Wednesday, October 19, 2005

High School Sports is an Unfunded Mandate?

Dr. Ben Mays, the Clinton veterinarian, checked in on Tuesday's show to talk about how local school districts report (or sometimes don't report) spending on varsity athletics. The Rogers district, among others, has recently sued the state over supposedly no sufficiently funding public education. Mays has some probing questions for the districts and places the total cost of high school athletic programs statewide at around $200 million. That is no small sum considering that about half of the sixth graders are not reading at grade level and many high school students are functionally illiterate. Mays had a lot to say, which is all available in the free "on demand" archives of WAI Radio.com, which is linked in the left hand column.

The most recent Lakeview episode involved claims by the Rogers school district and others that the $5400/student funding formula did not give them sufficient funds to pay for "unfunded mandates". The question is this: What about the unfunded, non-mandates, like sports programs? How can school district officials claim to be unable to pay for unfunded mandates when they're spending big bucks on programs that are not mandated? The Rogers school district reported (or half-reported) spending almost a million dollars on their varsity programs last year. (The true figure is probably closer to $2 million.) The question is, why wasn't this money used for mandated programs instead of for non-mandated sports? But the bigger question is this: Why didn't the attorney general's office ask this question during the recent hearings with the special masters? And why didn't the masters ask it? It seems to me that for those in charge, the most important aspect of the education reform movement is to preserve, at all costs, the sanctity of sports.

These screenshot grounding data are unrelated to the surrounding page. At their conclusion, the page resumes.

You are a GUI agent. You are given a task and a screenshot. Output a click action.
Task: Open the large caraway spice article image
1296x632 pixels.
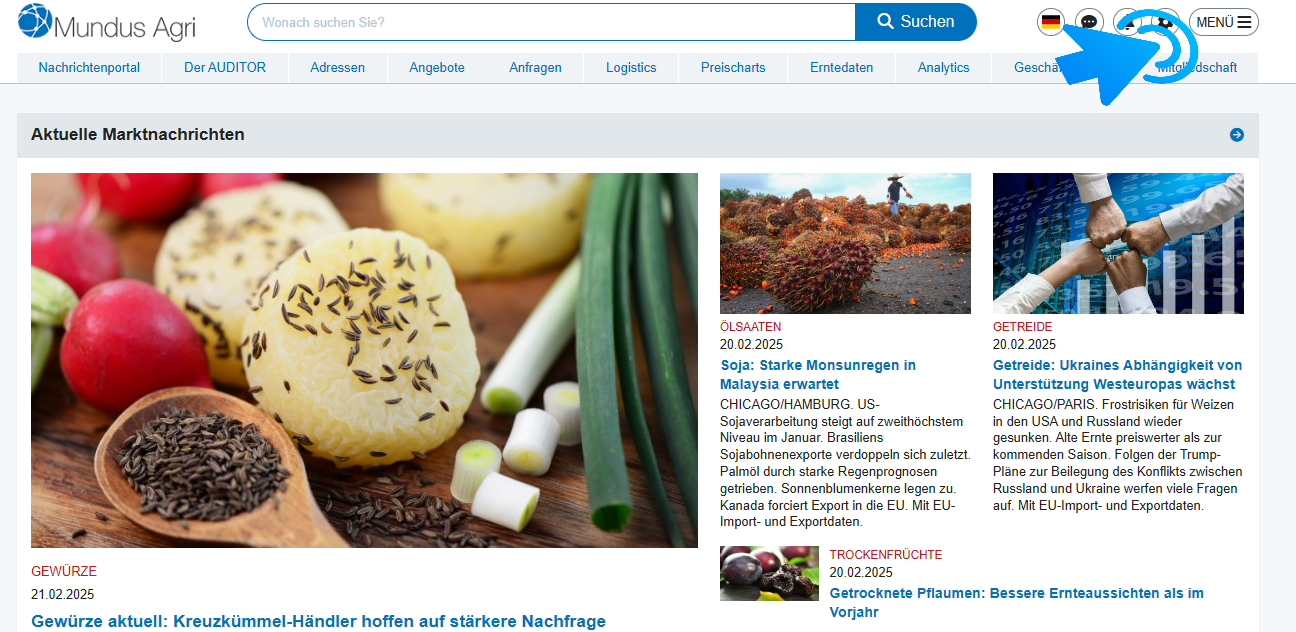[364, 360]
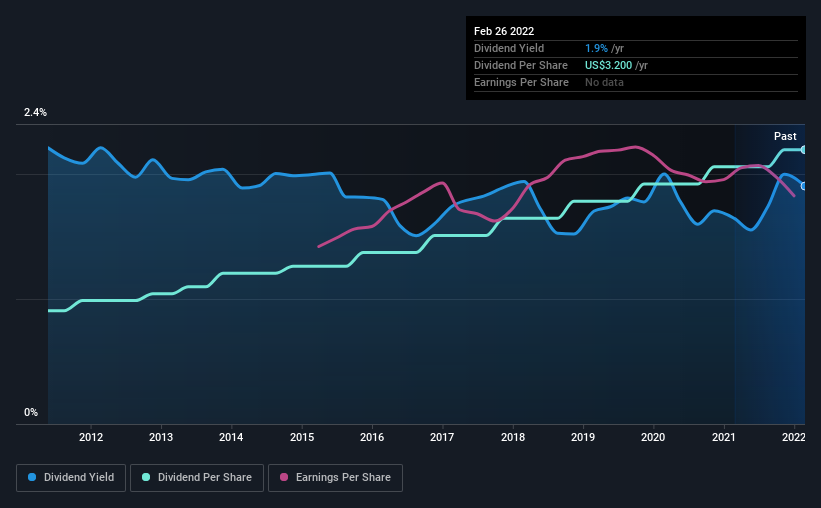Click the 2020 x-axis label

point(653,437)
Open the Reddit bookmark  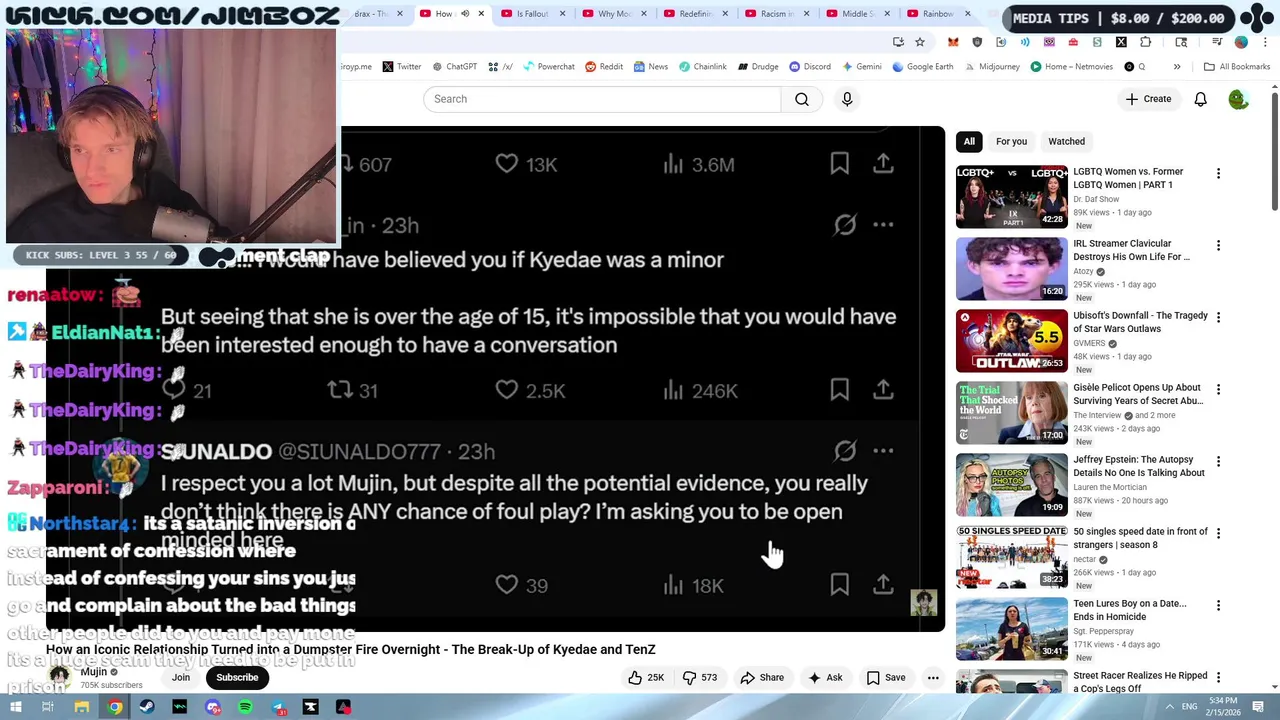[604, 67]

And then there is this question: Is there not a constitutional problem with diverting---for nonmandated sports programs---huge portions of money taken from taxpayers for the purpose of fulfilling the constitutional mandate of adequate education? Shouldn't this question be raised before we're asked to pay even more taxes for more "reforms"?

At the risk of stating the obvious, it is grossly inadequate to audit only 20 districts sports spending every year. It is a proposal designed to protect the status quo, which is typical of state government.